The lowest-powered but least CO2-emitting diesel in the Audi A3 range, bringing with it all the broad appeal of the latest model with (at least until legislators change the boundaries) the added attraction of VED road tax and London congestion charge exemption.
For just under £1000 more than the equivalent Sport-trimmed petrol model, this lower-powered 1.6 diesel delivers CO2 emissions of 99g/km and a claimed 74.3mpg, thanks to stop-start and other eco tech.

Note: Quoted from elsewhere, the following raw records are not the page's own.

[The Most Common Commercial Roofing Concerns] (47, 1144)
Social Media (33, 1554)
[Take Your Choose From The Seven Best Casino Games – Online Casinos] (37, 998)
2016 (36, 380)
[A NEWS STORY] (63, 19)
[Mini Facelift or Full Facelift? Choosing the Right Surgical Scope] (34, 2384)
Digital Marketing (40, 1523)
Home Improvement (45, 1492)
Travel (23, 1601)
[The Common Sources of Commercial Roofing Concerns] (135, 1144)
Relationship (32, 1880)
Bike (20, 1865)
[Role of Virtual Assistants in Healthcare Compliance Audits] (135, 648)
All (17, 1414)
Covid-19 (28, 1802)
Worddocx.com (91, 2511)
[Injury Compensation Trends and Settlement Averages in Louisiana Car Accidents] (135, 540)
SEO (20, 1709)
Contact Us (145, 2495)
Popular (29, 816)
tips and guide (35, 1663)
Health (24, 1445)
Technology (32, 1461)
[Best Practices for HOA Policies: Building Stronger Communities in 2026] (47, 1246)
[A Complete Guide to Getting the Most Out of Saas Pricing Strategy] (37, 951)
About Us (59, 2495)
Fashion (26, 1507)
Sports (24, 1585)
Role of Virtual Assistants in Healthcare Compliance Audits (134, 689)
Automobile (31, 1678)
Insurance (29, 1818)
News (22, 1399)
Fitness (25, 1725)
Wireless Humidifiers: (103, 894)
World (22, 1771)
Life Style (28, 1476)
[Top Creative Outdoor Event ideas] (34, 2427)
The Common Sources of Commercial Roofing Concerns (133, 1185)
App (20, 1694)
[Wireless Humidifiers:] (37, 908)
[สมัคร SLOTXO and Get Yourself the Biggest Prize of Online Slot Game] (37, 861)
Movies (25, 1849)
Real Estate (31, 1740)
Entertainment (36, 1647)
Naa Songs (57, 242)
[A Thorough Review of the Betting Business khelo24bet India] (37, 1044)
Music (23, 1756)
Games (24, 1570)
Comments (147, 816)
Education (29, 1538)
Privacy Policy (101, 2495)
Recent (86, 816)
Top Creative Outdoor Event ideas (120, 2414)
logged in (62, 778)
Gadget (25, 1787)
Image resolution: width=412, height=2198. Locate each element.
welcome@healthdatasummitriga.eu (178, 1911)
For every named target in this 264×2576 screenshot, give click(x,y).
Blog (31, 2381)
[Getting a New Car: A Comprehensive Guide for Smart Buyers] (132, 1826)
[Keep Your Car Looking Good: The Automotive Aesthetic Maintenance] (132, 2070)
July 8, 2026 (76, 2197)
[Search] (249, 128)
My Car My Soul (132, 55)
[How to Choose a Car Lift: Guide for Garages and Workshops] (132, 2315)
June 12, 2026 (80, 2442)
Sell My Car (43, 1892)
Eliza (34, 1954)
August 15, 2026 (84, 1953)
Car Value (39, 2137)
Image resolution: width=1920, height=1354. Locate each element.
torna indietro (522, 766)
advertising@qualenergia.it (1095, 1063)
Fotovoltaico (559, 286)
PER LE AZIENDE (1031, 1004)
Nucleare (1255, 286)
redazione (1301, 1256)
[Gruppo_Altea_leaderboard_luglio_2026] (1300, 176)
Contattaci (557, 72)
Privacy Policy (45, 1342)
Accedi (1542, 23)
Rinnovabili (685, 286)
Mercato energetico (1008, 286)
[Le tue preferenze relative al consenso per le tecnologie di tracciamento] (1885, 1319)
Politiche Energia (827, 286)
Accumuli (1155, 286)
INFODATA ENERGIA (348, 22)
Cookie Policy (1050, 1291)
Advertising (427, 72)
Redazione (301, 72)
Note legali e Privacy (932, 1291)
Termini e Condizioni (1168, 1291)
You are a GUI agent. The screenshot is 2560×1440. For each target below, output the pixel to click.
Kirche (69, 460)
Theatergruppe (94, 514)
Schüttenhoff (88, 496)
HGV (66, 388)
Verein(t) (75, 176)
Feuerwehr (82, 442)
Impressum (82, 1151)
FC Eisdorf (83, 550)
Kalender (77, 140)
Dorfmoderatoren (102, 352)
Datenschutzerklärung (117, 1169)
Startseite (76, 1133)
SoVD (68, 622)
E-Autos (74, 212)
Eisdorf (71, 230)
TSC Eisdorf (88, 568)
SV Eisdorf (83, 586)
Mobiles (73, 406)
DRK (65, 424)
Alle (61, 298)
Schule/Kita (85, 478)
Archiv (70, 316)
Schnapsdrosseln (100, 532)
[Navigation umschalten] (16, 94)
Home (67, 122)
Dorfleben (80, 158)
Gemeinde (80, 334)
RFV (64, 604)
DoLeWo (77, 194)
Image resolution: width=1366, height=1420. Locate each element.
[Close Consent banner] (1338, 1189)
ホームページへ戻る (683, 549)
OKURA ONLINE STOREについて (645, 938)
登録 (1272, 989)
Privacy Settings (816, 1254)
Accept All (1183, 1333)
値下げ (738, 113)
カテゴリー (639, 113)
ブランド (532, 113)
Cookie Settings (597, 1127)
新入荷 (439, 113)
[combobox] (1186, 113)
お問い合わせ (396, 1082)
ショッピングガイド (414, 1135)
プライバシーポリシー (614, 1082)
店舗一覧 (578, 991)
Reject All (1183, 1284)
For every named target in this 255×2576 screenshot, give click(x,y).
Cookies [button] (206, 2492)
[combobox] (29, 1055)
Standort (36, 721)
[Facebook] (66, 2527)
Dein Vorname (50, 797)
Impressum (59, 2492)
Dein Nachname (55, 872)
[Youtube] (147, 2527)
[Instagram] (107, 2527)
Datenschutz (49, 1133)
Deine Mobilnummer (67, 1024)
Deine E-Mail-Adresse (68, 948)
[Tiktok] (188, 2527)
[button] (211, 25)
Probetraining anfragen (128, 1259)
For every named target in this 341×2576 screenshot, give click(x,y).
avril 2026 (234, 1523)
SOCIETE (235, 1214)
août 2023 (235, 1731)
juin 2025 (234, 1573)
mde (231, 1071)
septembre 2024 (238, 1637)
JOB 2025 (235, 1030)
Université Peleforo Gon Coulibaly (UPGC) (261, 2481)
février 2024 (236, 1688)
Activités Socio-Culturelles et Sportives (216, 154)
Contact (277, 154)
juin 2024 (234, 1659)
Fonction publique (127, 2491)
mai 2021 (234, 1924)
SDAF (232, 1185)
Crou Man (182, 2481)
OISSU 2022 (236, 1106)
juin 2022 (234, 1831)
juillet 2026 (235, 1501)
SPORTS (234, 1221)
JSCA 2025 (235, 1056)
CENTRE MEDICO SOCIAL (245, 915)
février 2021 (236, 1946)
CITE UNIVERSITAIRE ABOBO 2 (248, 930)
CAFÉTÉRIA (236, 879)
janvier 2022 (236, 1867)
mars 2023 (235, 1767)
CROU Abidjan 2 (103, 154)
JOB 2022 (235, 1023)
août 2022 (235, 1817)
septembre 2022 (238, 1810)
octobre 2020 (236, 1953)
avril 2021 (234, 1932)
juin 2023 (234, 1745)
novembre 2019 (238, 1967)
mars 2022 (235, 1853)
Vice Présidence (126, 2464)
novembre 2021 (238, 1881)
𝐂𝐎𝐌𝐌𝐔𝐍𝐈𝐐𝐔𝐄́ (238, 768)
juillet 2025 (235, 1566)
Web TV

We're testing it here in mid-spec Sport trim, which brings with it kit including dual-zone climate control, sports seats and, perhaps most controversially, sports suspension, which sits the car 15mm closer to the road.
What's it like?
Before we get to the niggly bits, let’s be clear: as noted in our full road test, the latest A3 is a very fine car indeed. It does everything it is expected to do, and does it well, and it has a fine interior. But it never really develops the sort of fizz that gets you excited about driving it. However, competitive pricing against the BMW 1-series and strong residual predictions suggest that it makes great financial sense in the long term.
However, impressive though the engine’s figures may be, there is a price to pay: 104bhp from 3000rpm and 184lb ft of torque from 1500rpm delivers adequate but wholly uninspiring pace. Mooch around in everyday road conditions and you’ve got enough to keep up with the ebb and flow, but little more. Against that, though, you must measure the fact that it is very quiet, so long as you keep the revs low.
Demand more, however, especially in the higher gears, and you’ll find it comes up a bit short both in terms of performance and refinement. It can hover on the fringes of being lethargic, and image-conscious Audi buyers may question whether the performance matches the promise of the four-ringed badge.
The ride is also a concern, and the sports suspension must take the majority of the blame for that over-firmness. It is true that 1.6 diesel-equipped A3s sit on less-sophisticated torsion beam rear suspension, but equivalent cars on standard suspension and the same 17-inch wheels ride more pliantly than this example.
The best advice is to test drive the car for yourself and decide what you can live with, but the good news is that you can delete the sports suspension from the standard Sport trim set-up for no cost, and we’d take that course of action.
Should I buy one?
If you want an Audi A3 and have an eye on economy and emissions, then you should. So long as you aren’t after anything resembling pulse-raising pace, there are more than enough positives here to outweigh the negatives.
The lowered suspension also needs careful consideration. While Sport trim brings some enticing extra kit and some added sparkle, a bumpy drive down a typical country road could be enough to make you regret your purchase, so test with care. If you don’t like what you find, however, an easy fix is at hand.